- Relator(a)
- Ministro Jorge Mussi
- Órgão julgador
- Quinta Turma
- Data do julgamento
- 14/02/2017
- Data de publicação
- 02/03/2017
STJ – Acórdão, Rel. Ministro Jorge Mussi, Quinta Turma, j. 14/02/2017, p. 02/03/2017
REGIMENTAL. AGRAVO EM RECURSO ESPECIAL. PECULATO. AUSÊNCIA DE DOLO NA CONDUTA E ABSOLVIÇÃO. IMPOSSIBILIDADE. INCIDÊNCIA DA SÚMULA 7/STJ. DOSIMETRIA DA PENA. AUSÊNCIA DE PREQUESTIONAMENTO. RECURSO IMPROVIDO. 1. Reconhecida a materialidade, a autoria do delito e o dolo na conduta, a pretensão de ser absolvido em recurso especial esbarra no óbice da Súmula 7/STJ. 2. A tese referente à dosimetria da pena não foi objeto de debate ou deliberação pelo Tribunal de origem, estando ausente, portanto, o necessário prequestionamento, inviabilizando sua análise nesta via especial.
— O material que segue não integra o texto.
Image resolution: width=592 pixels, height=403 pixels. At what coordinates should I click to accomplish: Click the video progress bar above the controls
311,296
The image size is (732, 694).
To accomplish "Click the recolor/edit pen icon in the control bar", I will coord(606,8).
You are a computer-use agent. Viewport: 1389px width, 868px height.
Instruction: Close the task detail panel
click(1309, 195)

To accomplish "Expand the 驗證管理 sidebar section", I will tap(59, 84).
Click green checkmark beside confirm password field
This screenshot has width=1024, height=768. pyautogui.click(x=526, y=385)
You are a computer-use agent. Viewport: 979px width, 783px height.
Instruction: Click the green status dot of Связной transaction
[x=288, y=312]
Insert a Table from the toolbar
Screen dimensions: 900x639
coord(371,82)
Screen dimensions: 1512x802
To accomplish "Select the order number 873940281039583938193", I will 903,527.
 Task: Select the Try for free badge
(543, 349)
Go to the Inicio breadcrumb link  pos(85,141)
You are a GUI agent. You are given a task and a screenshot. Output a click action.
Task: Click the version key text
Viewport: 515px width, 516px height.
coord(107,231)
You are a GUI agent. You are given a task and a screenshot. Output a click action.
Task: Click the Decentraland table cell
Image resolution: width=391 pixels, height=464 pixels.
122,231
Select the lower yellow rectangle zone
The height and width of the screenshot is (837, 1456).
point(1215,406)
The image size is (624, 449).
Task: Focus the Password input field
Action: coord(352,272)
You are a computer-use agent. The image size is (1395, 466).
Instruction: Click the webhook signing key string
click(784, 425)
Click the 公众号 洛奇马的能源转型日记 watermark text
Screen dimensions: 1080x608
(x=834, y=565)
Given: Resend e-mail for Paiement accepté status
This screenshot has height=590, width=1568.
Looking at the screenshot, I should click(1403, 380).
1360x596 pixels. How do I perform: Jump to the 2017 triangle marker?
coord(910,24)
PENA-BASE. VALORAÇÃO NEGATIVA DA CIRCUNSTÂNCIA DO CRIME. CONDIÇÃO DE PRESIDENTE DA CÂMARA DOS VEREADORES. POSSIBILIDADE. MOTIVO E CONSEQUÊNCIAS DO DELITO. PREJUÍZO AO ERÁRIO PÚBLICO. CONDIÇÃO INERENTE AO TIPO PENAL. FUNDAMENTO INIDÔNEO. COAÇÃO ILEGAL EVIDENCIADA. CONCESSÃO DE HABEAS CORPUS DE OFÍCIO. 1. O cargo de direção exercido pelo funcionário nos delitos contra a Administração Pública, na espécie, o Presidente da Câmara dos Vereadores, permite a majoração da pena-base. 2. Não pode ser valorada negativamente a consequência do delito inerente ao tipo penal, in casu, o prejuízo causado ao erário, porquanto no peculato exige-se a apropriação ou desvio de dinheiro, valor ou qualquer outro bem móvel em proveito próprio ou alheio. 3. Agravo regimental a que se nega provimento. Ordem concedida de ofício para, afastando duas circunstâncias judiciais negativas, redimensionar a pena privativa de liberdade. (AgRg no AREsp n. 865.529/PB, relator Ministro Jorge Mussi, Quinta Turma, julgado em 14/2/2017, DJe de 2/3/2017.)